Obama sets sights on helping Democrats retake Senate

Democratic victories for the White House and the Senate in November are among President Obama’s top priorities, he said this weekend

A Congress that thinks alike is best, he said Saturday while addressing Democratic supporters in Texas. He said that the political wrangling following the death of Supreme Court Justice Antonin Scalia last month underscored the importance and power of the Senate, and why it will be a top priority of his to see it returns to Democratic hands.

“The behavior of the Senate since [Scalia’s death] I think gives you a pretty good reason of why how we think about the Senate is so important,” he said. The Senate leadership says it will block the president’s pick to replace Scalia, no matter who it is.

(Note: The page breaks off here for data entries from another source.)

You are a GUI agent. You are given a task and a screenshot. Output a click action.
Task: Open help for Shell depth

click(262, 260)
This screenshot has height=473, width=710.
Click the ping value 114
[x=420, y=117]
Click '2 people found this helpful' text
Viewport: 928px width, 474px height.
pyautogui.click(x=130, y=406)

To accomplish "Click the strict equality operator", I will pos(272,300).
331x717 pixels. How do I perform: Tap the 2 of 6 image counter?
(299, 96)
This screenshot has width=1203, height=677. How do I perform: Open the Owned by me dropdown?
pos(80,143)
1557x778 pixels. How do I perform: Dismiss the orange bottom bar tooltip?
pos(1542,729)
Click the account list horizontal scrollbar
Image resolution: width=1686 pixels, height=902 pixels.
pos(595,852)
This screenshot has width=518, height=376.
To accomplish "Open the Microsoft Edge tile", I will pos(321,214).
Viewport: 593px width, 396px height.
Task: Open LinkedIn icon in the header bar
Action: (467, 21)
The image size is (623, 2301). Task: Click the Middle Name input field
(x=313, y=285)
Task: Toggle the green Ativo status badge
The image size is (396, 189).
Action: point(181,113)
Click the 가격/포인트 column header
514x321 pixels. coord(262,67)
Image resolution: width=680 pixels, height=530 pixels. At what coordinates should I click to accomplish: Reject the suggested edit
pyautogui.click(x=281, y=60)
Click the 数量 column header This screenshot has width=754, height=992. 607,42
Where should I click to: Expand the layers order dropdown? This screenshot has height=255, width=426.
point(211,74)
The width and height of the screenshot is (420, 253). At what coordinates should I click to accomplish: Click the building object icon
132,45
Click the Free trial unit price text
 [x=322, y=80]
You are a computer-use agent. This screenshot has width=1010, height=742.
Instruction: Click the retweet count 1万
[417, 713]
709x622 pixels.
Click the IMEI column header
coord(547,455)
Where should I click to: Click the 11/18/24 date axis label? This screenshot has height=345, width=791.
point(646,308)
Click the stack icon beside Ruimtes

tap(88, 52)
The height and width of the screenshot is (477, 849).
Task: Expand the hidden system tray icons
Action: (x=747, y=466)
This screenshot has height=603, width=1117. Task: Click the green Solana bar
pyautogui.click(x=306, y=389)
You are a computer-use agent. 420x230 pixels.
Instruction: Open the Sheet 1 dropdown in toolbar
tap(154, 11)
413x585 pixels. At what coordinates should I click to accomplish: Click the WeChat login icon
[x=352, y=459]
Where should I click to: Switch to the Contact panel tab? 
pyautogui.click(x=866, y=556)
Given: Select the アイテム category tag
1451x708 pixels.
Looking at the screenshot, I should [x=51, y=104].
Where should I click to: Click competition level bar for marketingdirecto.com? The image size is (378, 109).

“Our founders designed a system of co-equal branches. And if we have a Congress that is thoughtful and science-based, and cares about equal opportunity and equal rights and civil rights, and is engaged in broadening prosperity for all people, then we make progress,” he said. When Congress “thinks differently,” progress can still be made, “but it’s an awful lot harder,” the president said.

“So I’m going to be working as hard as I can to make sure I’ve got a Democratic successor,” he said. “But I’m going to be working just as hard to make sure that we’ve got a Democratic Senate.”

He asked Democratic organizers “to be just as strategic and hardworking on that front as we are in terms of making sure that we got a Democrat in the White House as well.”